Mapenduzi also acknowledged the role of the ICC in bringing peace to northern Uganda. “As we count the number of people who played a role in making northern Uganda safe, we need to remember the ICC. The most important thing is that there is a trial going on, and there is no more impunity,” concluded Mapenduzi.
In addition to Ongwen, former LRA combatant Thomas Kwoyelo is facing war crimes charges before the ICD in Uganda’s domestic court system. Harriet Ssali, the ICD Registrar, who was also present at the dialogue, highlighted key activities of the ICD, including the proceedings against Kwoyelo, whose charges are yet to be confirmed. She also brought to light the fact that the ICD has handled 45 cases to date, although many people only know about Kwoyelo’s case. Ssali discussed the significance of the principle of complementarity under the Rome Statute, noting the importance of the ICC in Uganda’s judicial system.

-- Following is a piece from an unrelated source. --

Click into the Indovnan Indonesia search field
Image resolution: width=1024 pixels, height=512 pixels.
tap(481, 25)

“The ICC cannot prosecute all crimes and hence there is need for domestic processes at the national level,” she noted.
In response to concerns by Mapenduzi, the ICD Registrar emphasized the fact that crimes committed before 2002 can be prosecuted by the ICD. “Why have crimes committed before 2002 not been brought to the attention of the ICD? If there are cases between 1986 and 2001, they should be brought to the ICD,” she said.

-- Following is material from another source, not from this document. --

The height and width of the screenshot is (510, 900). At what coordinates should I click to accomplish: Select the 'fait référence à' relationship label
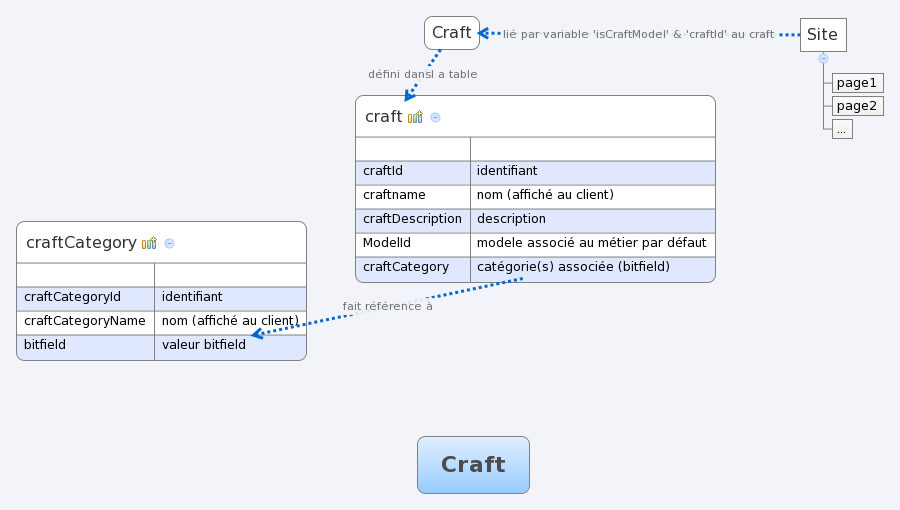point(387,306)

Participants who attended the dialogue were also given an opportunity to ask questions and make comments.
Evelyn from Pabbo, Amuru District, asked to know why Ongwen is being tried in The Hague instead of Uganda. She also expressed the opinion that the ICC is currently preventing LRA fighters from surrendering because they fear being prosecuted like Ongwen.
Other participants questioned why only a limited number of suspects had been charged by the ICC and what will be done on behalf of victims at the conclusion of the court proceedings. Questions were also raised about state cooperation with the ICC as well as what would happen to the ICC investigation in northern Uganda after the Ongwen case concludes.
Many of the questions were not being asked for the first time. Victims had raised similar questions previously during outreach sessions in Uganda. The responses to many of the above questions were provided by Kamara, who noted in her closing remarks the fact that the ICC remains a court of last resort, thus emphasizing the significance of the principle of complementarity under the Rome Statute.
Lino Owor Ogora is a peace-building practitioner who has worked with victims of conflict in northern Uganda and South Sudan since 2006. He is also the Co-Founder of the Foundation for Justice and Development Initiatives (FJDI), a local Non-Government Organization based in Gulu District that works with children, youth, women and communities to promote justice, development and economic recovery in northern Uganda.